PAGE TEXT:
◇ ◇ ◇ ◇ ◇ ◇ ◇

The trap-and-emulate technique for long was thought to be the only practical method for virtualization. We refer to it as EMUL virtualization throughout this paper, as compared to the hardware assisted virtualization.

As shown in Figure 1, in the traditional Power embedded core architecture, two operating states or modes are defined: supervisor (privileged) and user (non-privileged). An attempt to execute a privileged instruction or to access a privileged register while in user mode causes a Privileged Instruction exception to occur.



Figure 2: Interrupt Handling on Pure Software Virtualization

In EMUL virtualization, all instructions of the guest machine (aka virtual machine, VM), including ones executing in the guest OS, are executed in user mode. All privileged instructions running in the guest machine will trap to the hypervisor (supervisor mode) and then the hypervisor performs the emulation and returns to the guest. Usually, because there are a significant number of supervisor instructions and privileged register accesses that need to be trapped and emulated, EMUL virtualization introduces significant overhead on the Power embedded core. For example, the privilege instruction 'mtmsr r0' (move the MSR to GPR r0), which is utilized for monitoring processor state and interrupt handling, issues 669 host instructions during EMUL virtualization. This overhead includes the guest state saving (158 instructions), the hypervisor management (144 instructions), the emulation (290 instructions) and the guest state restore (77 instructions). Different interrupts can cause various overheads. In this paper, the detailed instruction counts were collected using the Mambo [9] full-system simulator, and all other performance numbers were collected on real hardware.

Next, we will examine the specifics of the software virtualization approach for the traditional Power embedded core.

## 2.1 Interrupt Interception

In the Power embedded core, the location of the interrupt service routines is defined by a special purpose register (SPR), named IVPR (Interrupt Vector Prefix Register). Since the guest OS is always executing in user mode, the hypervisor needs to redirect the IVPR register and point it to the address of the hypervisor interrupt routines before guest machines run. Usually, there are three operations that need to be performed in the interrupt routines: hypervisor mode switch, privileged instruction or function emulation, and interrupt injection to the guest. Hypervisor mode switch implies a switch in privilege level between guest and hypervisor, saving the context of guest machine and preparing the virtualization related guest data structures. All of the guest related states including general registers and some special registers, such as PID (Process ID), PC, stack pointer, return address, etc., are saved to a reserved data structure (called vcpu). The IVPR is also redirected to the interrupt routines of the host OS.

There are two types of instructions that need to be emulated. The first is the set of privileged instructions that can not execute in user mode. The hypervisor emulates these instructions and returns the results to the guest. The second is the set of instructions which access privileged hardware resources, such as some SPRs, TLB etc. The hypervisor maintains a shadow copy of such privileged resources in vcpu. All accesses to the privileged resources in the guest machine are directed to the shadow copy.

According to the type of interrupts, the hypervisor takes corresponding actions. As we described above, privileged instructions are emulated in a hypervisor environment, shown in Figure 2 as type-1. If an interrupt is destined to the guest OS for further processing, the hypervisor will inject the interrupt context into the guest OS and switch to the guest OS's interrupt routines, shown in Figure 2 as type-2.

◇ ◇ ◇ ◇ ◇ ◇ ◇

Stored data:
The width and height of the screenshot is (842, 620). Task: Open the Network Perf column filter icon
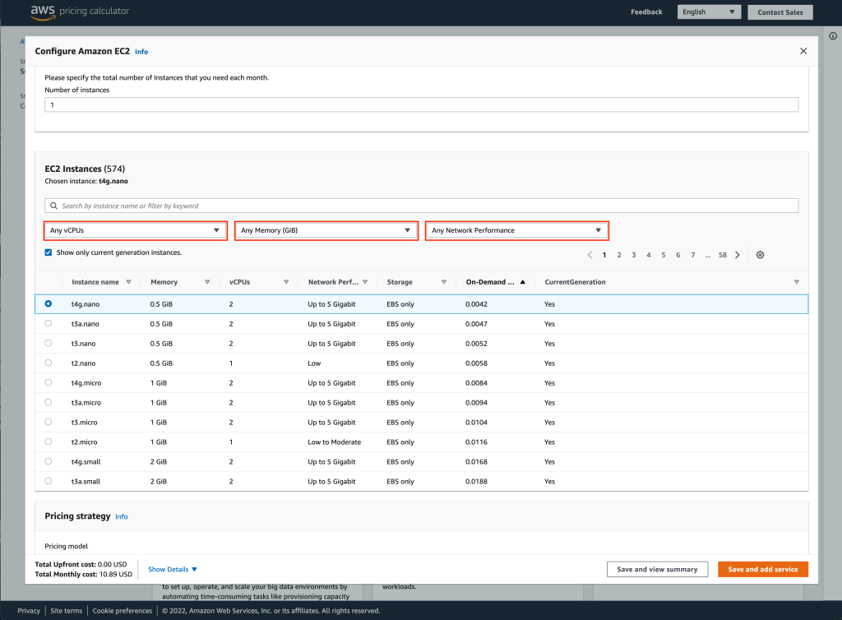(365, 282)

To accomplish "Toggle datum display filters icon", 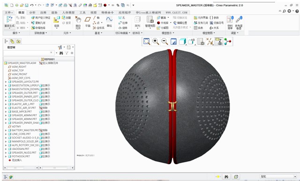I will point(210,41).
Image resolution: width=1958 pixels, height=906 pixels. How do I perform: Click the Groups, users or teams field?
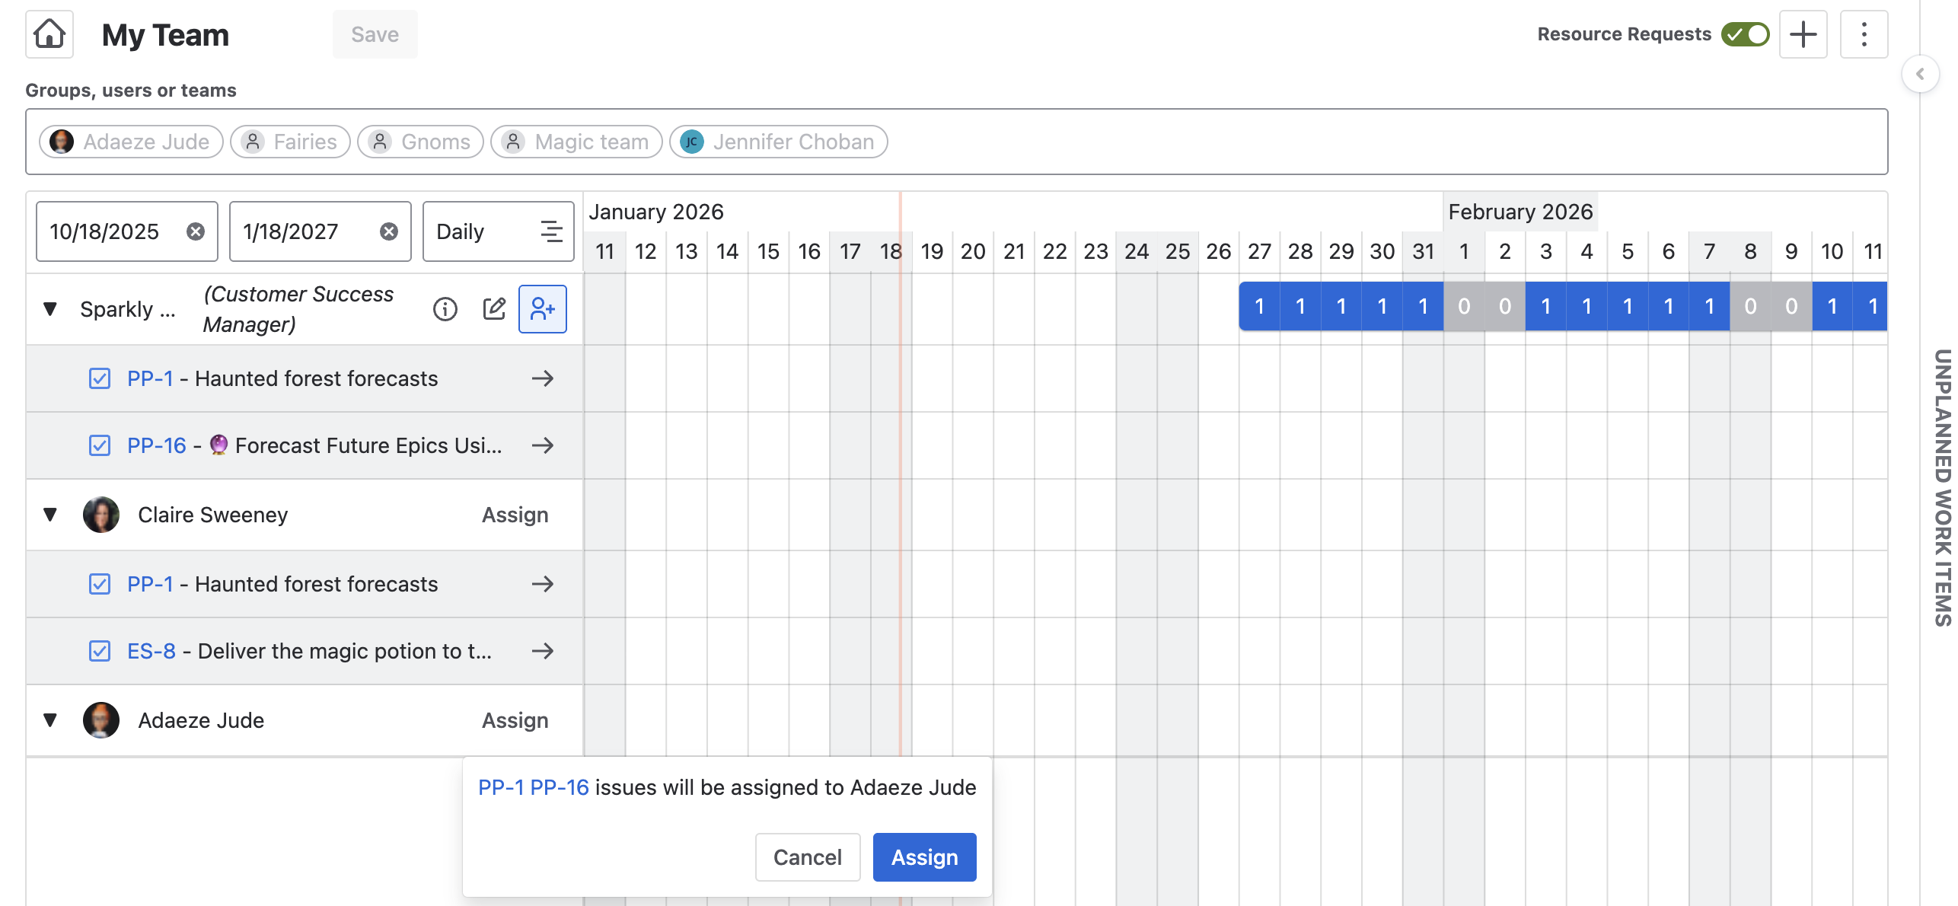click(1370, 142)
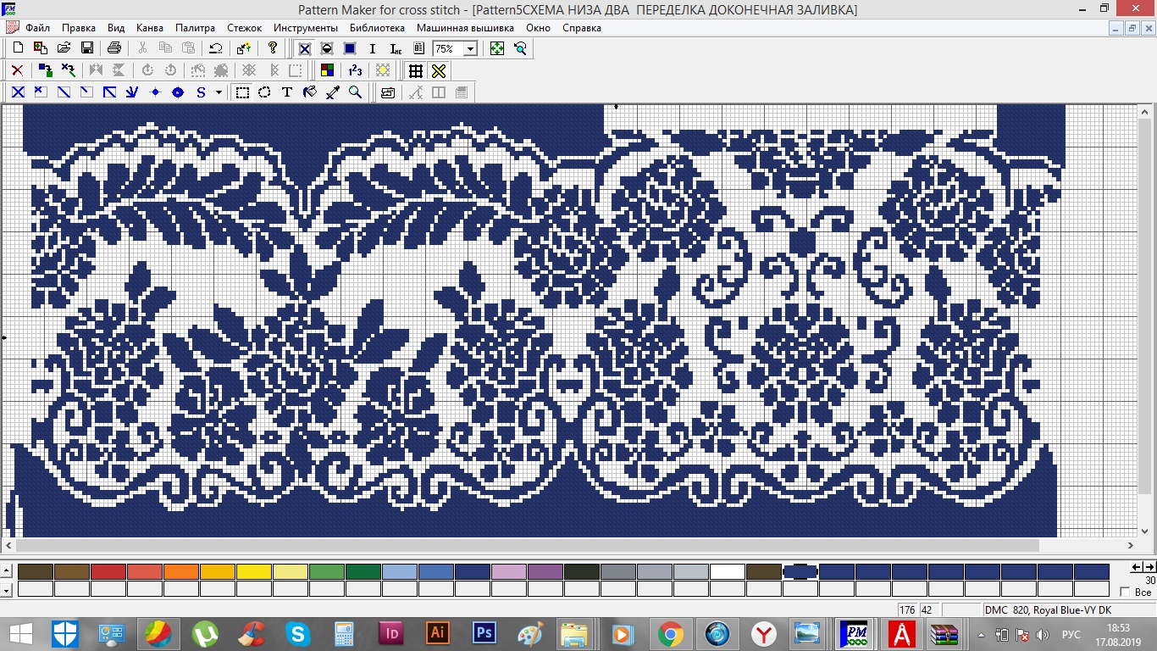Expand the stitch type dropdown arrow
Image resolution: width=1157 pixels, height=651 pixels.
tap(219, 92)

◇ ◇ ◇ ◇ ◇ ◇ ◇

EXERCISES TO COMPLETE:
[1] Answer these questions from the virtualization excerpt:
(a) How many host instructions does the privilege instruction 'mtmsr r0' issue during EMUL virtualization?
(b) Which special purpose register defines the location of the interrupt service routines in the Power embedded core?
(c) What is the reserved data structure that holds the saved guest states called?
[2] Reproduce the virtualization excerpt word for word, starting at "The trap-and-emulate technique" and ending at "exception to occur.".
Rely only on the virtualization excerpt for your answers.

REPLIES:
[1]
(a) 669
(b) IVPR (Interrupt Vector Prefix Register)
(c) vcpu

[2]
The trap-and-emulate technique for long was thought to be the only practical method for virtualization. We refer to it as EMUL virtualization throughout this paper, as compared to the hardware assisted virtualization.

As shown in Figure 1, in the traditional Power embedded core architecture, two operating states or modes are defined: supervisor (privileged) and user (non-privileged). An attempt to execute a privileged instruction or to access a privileged register while in user mode causes a Privileged Instruction exception to occur.